It's estimated that 30 per cent of the residents of Greater Victoria have some Scottish blood running through their veins. Now, thanks to devoted volunteers from the Victoria Highland Games Association, the Scots in this region have a home of their own.
Jim Maxwell, the president of the association, said they have been around for 150 years.
"And as we've grown [we're now running one of the biggest cultural events in North America], we started looking around...is there a place we could get together at? Maybe call our own? And the Craigflower property came up from the Heritage Branch," Maxwell said.
A National Historic Site of Canada, the three-acre Craigflower Manor is owned by the province.
"Up until then, most of the groups running it had been relying on the government to give them management funding, and we put a proposal in that we would take over the property, maintain it at our own cost, but we'd like permission to build a community centre on the old Craigflower Motel footprint," Maxwell said.

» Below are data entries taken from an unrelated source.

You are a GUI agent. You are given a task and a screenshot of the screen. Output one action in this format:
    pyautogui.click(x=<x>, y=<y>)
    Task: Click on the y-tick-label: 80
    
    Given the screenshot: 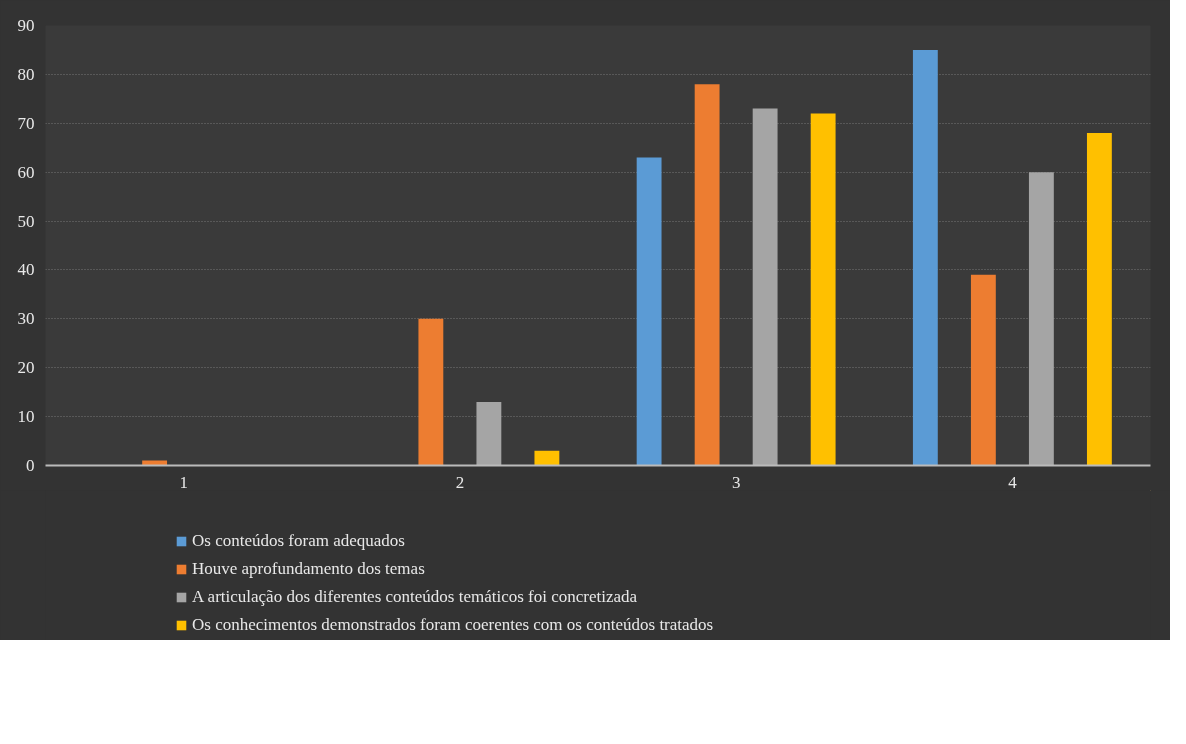 What is the action you would take?
    pyautogui.click(x=26, y=74)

The Victoria Highland Games Association's proposal was accepted. That was two years ago and volunteers have been hard at work ever since.
One is those volunteers is Angus MacPherson, who said, "it's taken many many hours of volunteer work to bring it back and refurbish this crown jewel of View Royal."

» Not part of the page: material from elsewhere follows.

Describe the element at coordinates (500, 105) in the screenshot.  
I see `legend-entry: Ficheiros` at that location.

"Blackberries had basically taken over the property," Maxwell said.
"You couldn't see the water. It was 'a little run down."
In fact, 'a lot run down' might be a better description.

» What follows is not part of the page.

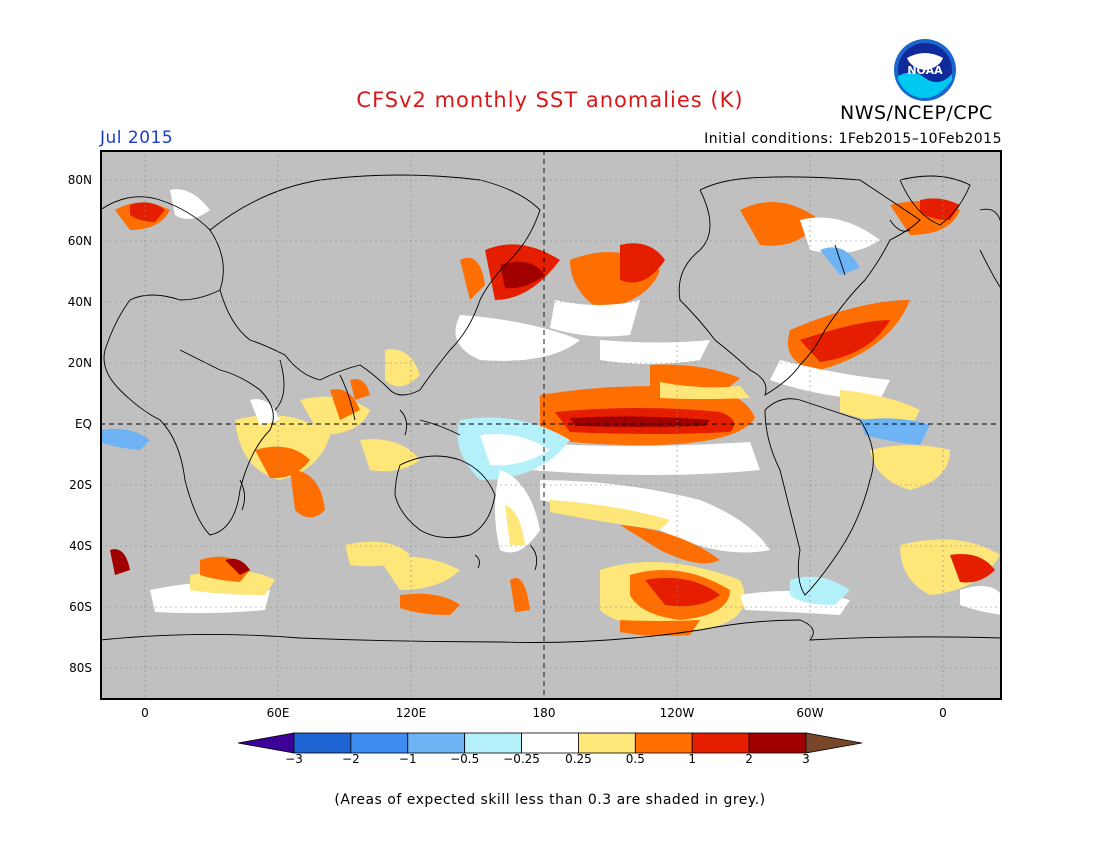  I want to click on noaa-logo: NOAA, so click(925, 70).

"The manor itself was having some water problems," Maxwell said, thinking back to when the Association acquired the property.
"The gutters weren't in good shape. It needed paint, etc, the side building was run down, the floors were deteriorated, so with the support of the federal government, the provincial government and our own Association, we've redone the whole side building, the whole manor has been painted, and it's perfectly water tight."
And while volunteers worked tirelessly renovating the manor, the grounds surrounding the building have been used for practicing many of the events that take place at the Victoria Highland Games and Celtic Festival.
"We've actually been practicing here now for a couple of years," Ray Siochowicz, athletic director for the games said. Which created an unanticipated benefit to the renovation.
This created an unanticipated benefit to the renovation.
"That's been great too, because a lot of the throwers will give back in volunteer hours, and clearing blackberry bushes, and helping landscaping the property and giving back that way as well," Siochowicz said.
And as Craigflower Manor returns to its former glory, the volunteers know the building of the Victoria Scottish Community Centre is next.
"I don't think there's anyone among us that hasn't worked on the property that don't get a sense of excitement to see the potential," MacPherson said. "and look forward to the next phase of the project, which is building the new Centre."
"And look forward to the next phase of the project, which is building the new centre."
Volunteers hope to break ground on the new centre in 2019 and there's always room for more hands in the clan.
"Basically, it's like one big family," Siochowicz said.
"To see the progress, and to see things open up and clear, it's been really rewarding."